• [CONSIGNES] Relevez toutes les institutions européennes nommées dans l'extrait ci-dessous, chacune une seule fois.

• [EXTRAIT]
C’est avec une vive préoccupation que j’ai pris connaissance du premier décret ayant force de loi (« Kanun Hükmünde Kararname », KHK/667) qui a été adopté dans le cadre de l’état d’urgence proclamé en Turquie la semaine dernière.

Je note que la Turquie a soumis un avis de dérogation à la Convention européenne des droits de l’homme (CEDH) en application de l’article 15 de la Convention. Comme je l’ai indiqué dans une déclaration la semaine dernière, il n’est pas question de minimiser les actes commis par les putschistes. J’estime que ceux qui ont comploté activement pour renverser la démocratie doivent être sanctionnés. Je ne remets pas non plus en cause le droit de la Turquie de proclamer l’état d’urgence, ni de déroger à la CEDH. Cependant, je me dois de souligner que, comme l’a rappelé le Secrétaire Général du Conseil de l’Europe, ces dérogations ne sont pas illimitées : la Cour européenne des droits de l’homme (la Cour) reste l’autorité suprême pour déterminer si les mesures prises pendant l’état d’urgence sont conformes à la CEDH. A cet effet, la Cour examine, entre autres, si les mesures dérogeant à la Convention sont prises seulement dans la stricte mesure où la situation l’exige.

En pareille situation, les critères de nécessité et de proportionnalité utilisés par la Cour sont bien entendu ajustés ; pour autant, ils demeurent valides et applicables aux mesures prévues dans le décret susmentionné. S’il appartiendra bien sûr en dernier ressort à la Cour de juger si ces mesures sont compatibles avec la Convention, j’ai pour ma part de sérieux doutes quant au fait qu’elles remplissent ces deux critères.

La Cour a déjà eu par le passé l’occasion d’examiner des mesures prises par la Turquie dans des périodes d’état d’urgence. Elle a ainsi estimé qu’en dépit d’une dérogation il n’était pas nécessaire, au vu de la situation, de maintenir un suspect en détention pendant quatorze jours ou plus sans intervention judiciaire. Elle a notamment considéré qu’au cours d’une telle détention sans accès à un juge les personnes étaient vulnérables non seulement à une atteinte arbitraire à leur droit à la liberté, mais aussi à la torture (Aksoy c. Turquie, arrêt du 18 décembre 1996).

C’est pourquoi il est particulièrement troublant, au regard de cette jurisprudence, que le présent décret autorise les détentions sans accès à un juge pour des périodes pouvant aller jusqu’à trente jours. Il s’agit d’une durée exceptionnellement longue, applicable non seulement aux personnes soupçonnées d’avoir participé à la tentative de coup d’Etat, mais aussi à toutes les personnes soupçonnées d’être impliquées dans des infractions terroristes ou relevant de la criminalité organisée, tant que l’état d’urgence sera en vigueur. Par ailleurs, même s’il convient de reconnaître que les garanties procédurales applicables à la garde à vue se sont améliorées depuis l’arrêt susmentionné, je m’inquiète de la mise en œuvre pratique de cette mesure, compte tenu en particulier des constatations effectuées en 2013 par le Comité européen pour la prévention de la torture selon lesquelles les suspects, en Turquie, n’ont pas toujours accès à un avocat dès le début de la privation de liberté – mesure propre à prévenir la torture et les mauvais traitements. Ceci est d’autant plus inquiétant compte tenu des allégations de torture que j’évoquais dans ma précédente déclaration.

• [LISTE DES DONNÉES]
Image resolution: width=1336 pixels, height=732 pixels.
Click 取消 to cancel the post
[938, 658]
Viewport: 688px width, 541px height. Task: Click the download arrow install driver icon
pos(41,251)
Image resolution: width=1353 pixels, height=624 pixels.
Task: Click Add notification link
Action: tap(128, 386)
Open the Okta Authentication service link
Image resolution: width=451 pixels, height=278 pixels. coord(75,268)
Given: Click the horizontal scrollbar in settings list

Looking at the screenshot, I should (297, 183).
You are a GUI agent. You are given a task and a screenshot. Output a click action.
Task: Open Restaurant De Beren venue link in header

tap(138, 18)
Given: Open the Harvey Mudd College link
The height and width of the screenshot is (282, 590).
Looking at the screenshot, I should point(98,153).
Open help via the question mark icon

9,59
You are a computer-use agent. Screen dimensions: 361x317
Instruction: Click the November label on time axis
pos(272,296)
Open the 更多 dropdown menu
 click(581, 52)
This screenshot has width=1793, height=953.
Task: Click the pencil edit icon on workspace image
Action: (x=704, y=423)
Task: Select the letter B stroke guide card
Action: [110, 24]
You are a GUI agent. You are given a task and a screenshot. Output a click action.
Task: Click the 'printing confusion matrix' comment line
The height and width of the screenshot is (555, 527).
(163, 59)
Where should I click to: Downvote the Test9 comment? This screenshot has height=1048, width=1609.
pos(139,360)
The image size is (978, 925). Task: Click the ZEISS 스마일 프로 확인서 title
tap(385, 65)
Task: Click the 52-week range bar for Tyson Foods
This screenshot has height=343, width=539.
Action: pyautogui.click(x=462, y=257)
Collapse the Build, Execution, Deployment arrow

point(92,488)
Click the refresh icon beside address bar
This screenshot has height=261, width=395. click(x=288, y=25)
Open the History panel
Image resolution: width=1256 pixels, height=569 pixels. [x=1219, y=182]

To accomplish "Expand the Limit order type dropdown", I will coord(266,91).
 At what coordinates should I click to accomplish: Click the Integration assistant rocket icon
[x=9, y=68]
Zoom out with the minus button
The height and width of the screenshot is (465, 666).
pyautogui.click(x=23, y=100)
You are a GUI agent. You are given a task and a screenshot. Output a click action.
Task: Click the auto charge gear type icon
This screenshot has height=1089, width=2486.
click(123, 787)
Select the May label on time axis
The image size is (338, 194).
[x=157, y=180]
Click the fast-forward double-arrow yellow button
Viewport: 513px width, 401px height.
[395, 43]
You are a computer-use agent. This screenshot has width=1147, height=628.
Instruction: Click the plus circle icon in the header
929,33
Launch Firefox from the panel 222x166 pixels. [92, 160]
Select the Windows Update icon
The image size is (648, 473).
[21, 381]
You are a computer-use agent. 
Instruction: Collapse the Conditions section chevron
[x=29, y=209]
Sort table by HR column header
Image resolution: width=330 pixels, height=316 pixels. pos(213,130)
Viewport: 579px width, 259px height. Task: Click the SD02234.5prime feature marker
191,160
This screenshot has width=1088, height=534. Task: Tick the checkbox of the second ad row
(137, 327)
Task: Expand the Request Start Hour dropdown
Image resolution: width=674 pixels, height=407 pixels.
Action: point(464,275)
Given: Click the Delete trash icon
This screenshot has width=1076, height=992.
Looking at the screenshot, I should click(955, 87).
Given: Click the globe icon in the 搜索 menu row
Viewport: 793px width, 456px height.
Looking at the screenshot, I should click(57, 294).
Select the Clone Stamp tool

• [BONNE RÉPONSE]
- Conseil de l'Europe
- Cour européenne des droits de l'homme
- Comité européen pour la prévention de la torture